Avec les mammifères et les oiseaux, capter une attitude sympa et originale sur la photo, sur le capteur demande de bien connaitre en amont son sujet pour, par exemple, savoir anticiper ses mouvements. En gros, je sais que tel animal a ce comportement-là précisément parce qu’il va s’apprêter à s’envoler, donc je m’apprête à photographier.

Est-ce que chez les insectes on a les mêmes contraintes de connaissances de l’espèce pour pouvoir anticiper tel ou tel mouvement, c’est peut-être plus lent ? Est-ce qu’on se doit de connaitre par cœur l’animal ?

Lorraine : Je trouve que c’est moins contraignant en ce qui concerne la connaissance ou plus exactement elle s’acquiert plus facilement avec le temps.

Ce qui est difficile, surtout lorsqu’on est sur des insectes volatiles, c’est-à-dire qui s’envolent facilement type papillon ou libellule, une fois qu’on est proche, sauf si on fait vraiment un grand mouvement qui va les faire s’enfuir, on peut facilement bouger, tourner autour délicatement, du coup on va avoir plus d’intimité et de proximité avec le sujet.

C’est là la différence. On peut prendre plus le temps pour l’observer, alors que sur pas mal d’oiseaux et de mammifères, on observe mais un petit moment d’une scène et ensuite le reste s’éloigne, l’animal s’éloigne.

C’est peut-être ça la différence. Après, plus on a de connaissances, plus on va trouver facilement les sujets pour pouvoir les photographier. Ça c’est valable aussi bien en animalier pur qu’en macro.

Régis : Bien sûr. J’ai une photo en tête, on appelle ça les gendarmes, c’est une espèce de punaise.
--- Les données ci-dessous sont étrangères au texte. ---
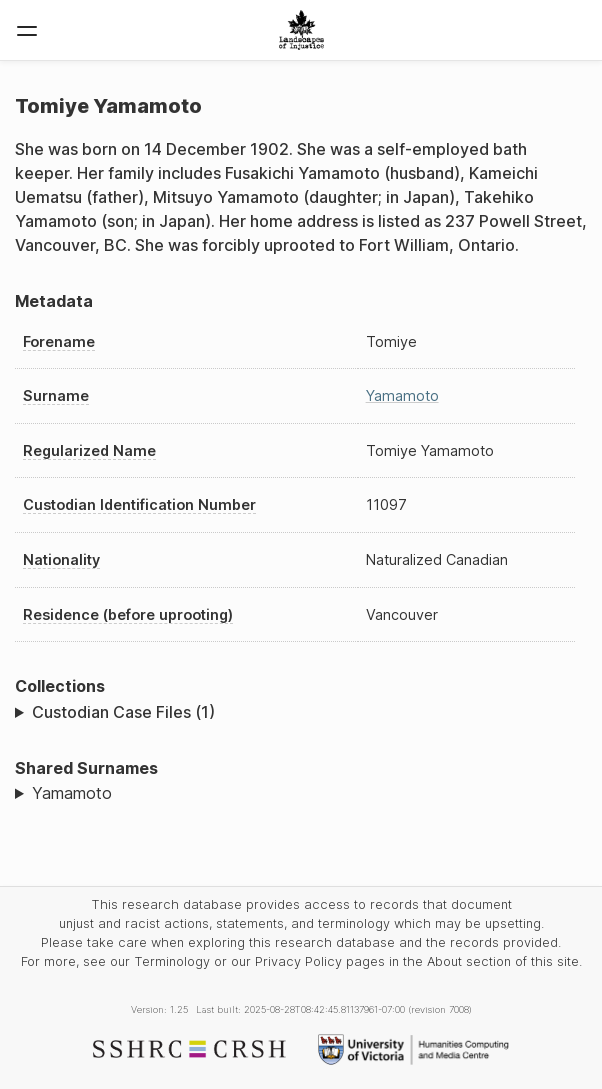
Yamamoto (402, 395)
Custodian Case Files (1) (123, 712)
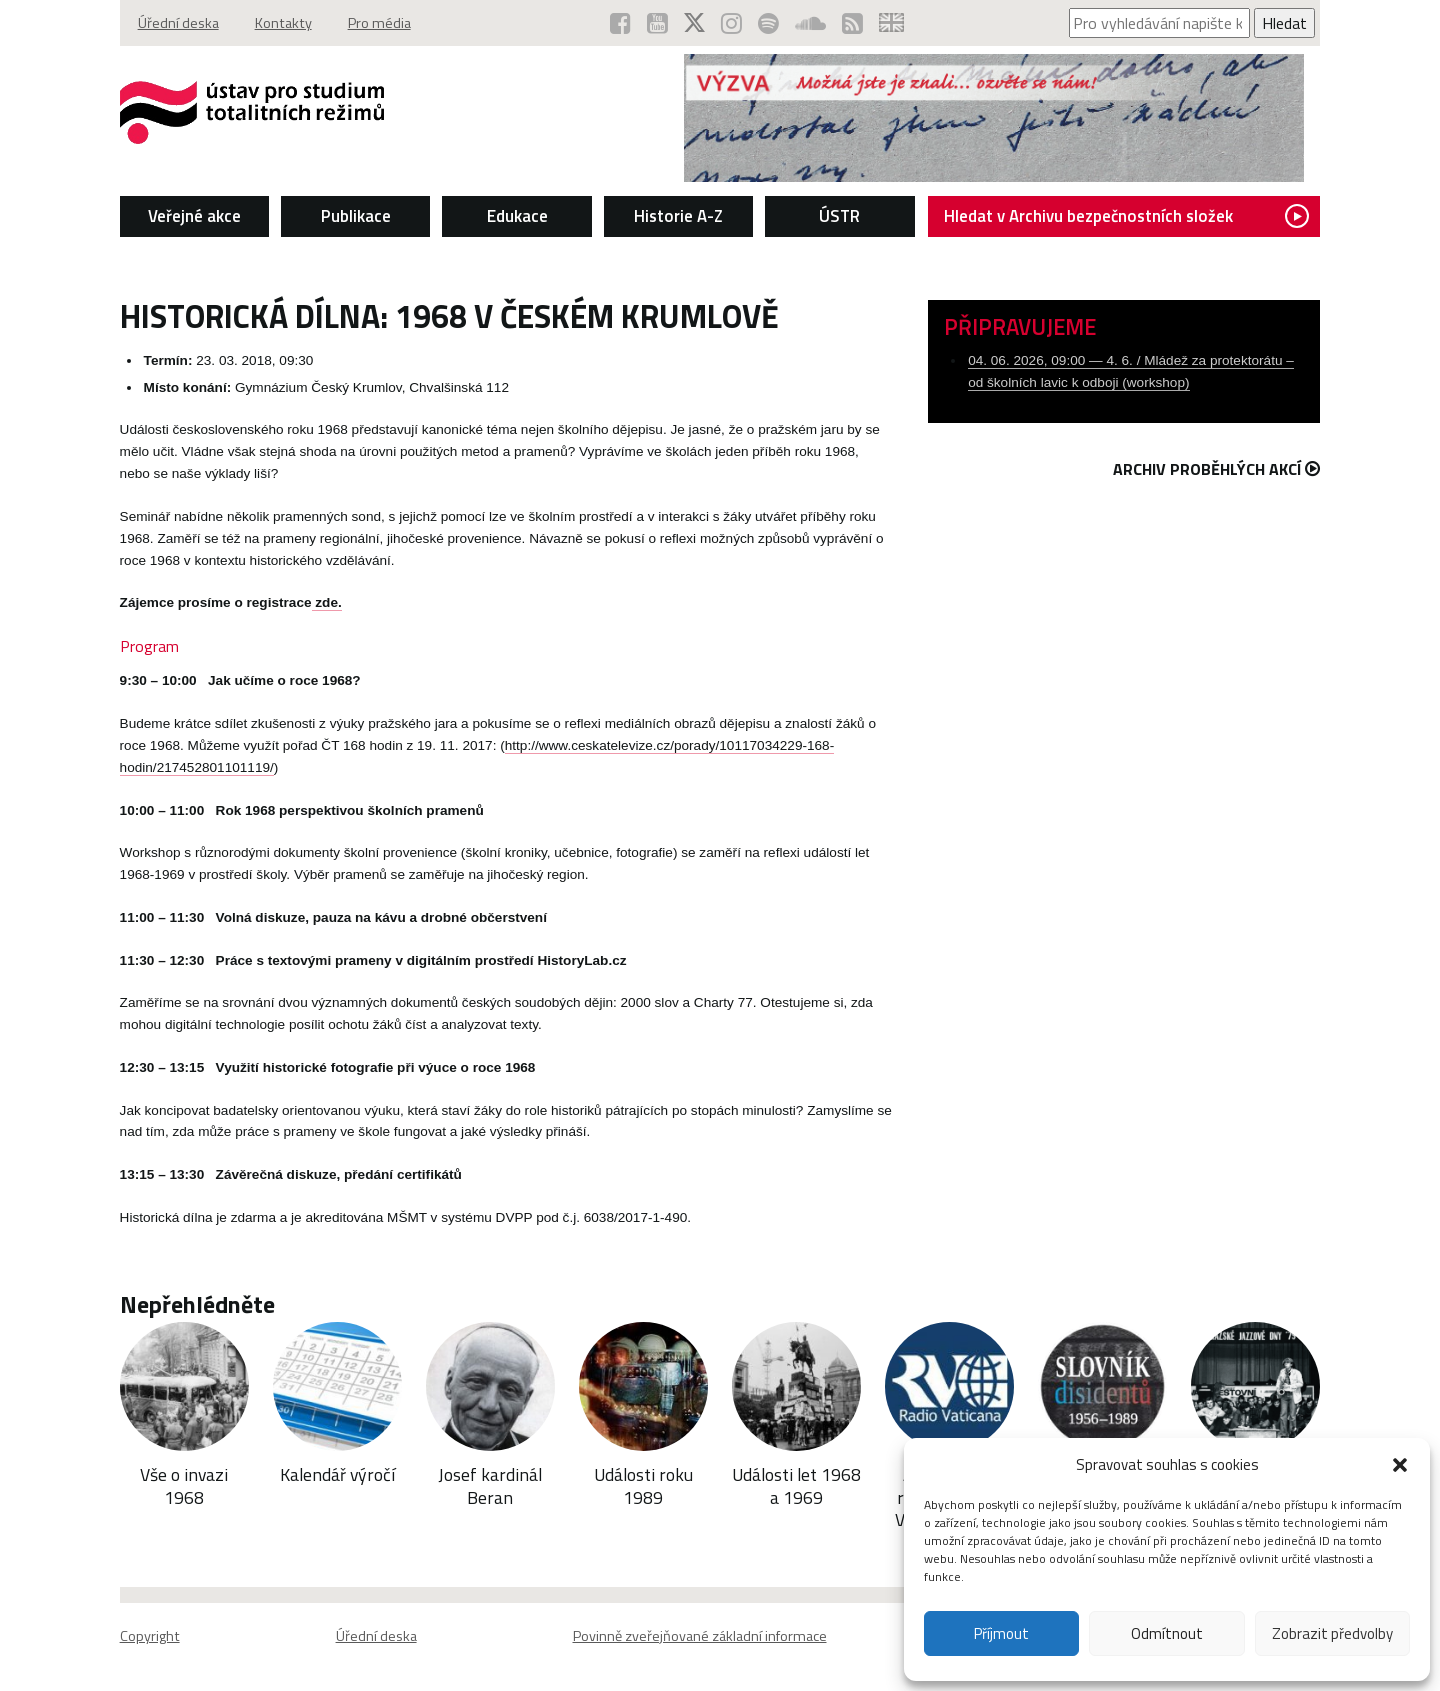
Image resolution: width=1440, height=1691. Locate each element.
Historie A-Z (678, 216)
Est-ce que tu t’es vraiment documentée avant pour savoir quand se passait leur période d’accouplement ? Est-ce qu’il y a en amont un travail de recherche naturaliste ?

Lorraine : C’est presque plus en aval que j’ai ma recherche naturaliste. C’est-à-dire que je pars, je trouve forcément des sujets, je les observe, je les photographie, après je me pose la question « combien de temps ça aurait pu durer » parce qu’en règle générale chez les insectes les actions sont beaucoup plus longues.

Sur les gendarmes justement, j’ai lu par la suite, après avoir observé longtemps des couples de gendarmes et avoir fini par capituler, que quelqu’un avait eu plus de patience que moi, il avait suivi le temps d’accouplement, ça pouvait durer jusqu’à 3 jours le même couple accouplé.

Personnellement j’ai observé les martins-pêcheurs au moment du coït, j’avais été outrée par le mâle qui était arrivé sur la femelle, qui avait à la limite rebondi sur la femelle pour repartir aussi sec.

Ça m’avait un petit peu énervée parce qu’en plus c’était au moment de l’argentique, j’étais dans des conditions superbes sur une lumière magnifique, sur une petite branche couverte de lichen qui avait les premiers rayons du soleil.

J’ai entendu le sifflet du mâle qui arrivait, il mes restait 3 photos dans ma pellicule, je me suis dit « qu’est-ce que je fais, je rembobine et je suis prête avec une nouvelle pellicule de 36 poses ou je ne fais que 3 photos de la scène », j’avais pris la première option de rembobiner, et je n’ai pas eu le temps.

Le martin est arrivé, a sauté sur sa femelle, il n’est pas resté à côté pour lui dire « coucou », il n’y a eu ni préliminaires, ni suite. Du coup ça a été très frustrant pour moi et peut-être aussi pour madame martin-pêcheur.

Régis : C’est bien possible.

Lorraine : Dans les insectes, souvent ça dure, ça dure, ça dure.

Régis : Il y a vraiment des pratiques sexuelles très différentes d’espèces à d’autres espèces. C’est vraiment fou. Tu as commencé à le faire avec ton livre, mais il y aurait de quoi écrire une encyclopédie là-dessus.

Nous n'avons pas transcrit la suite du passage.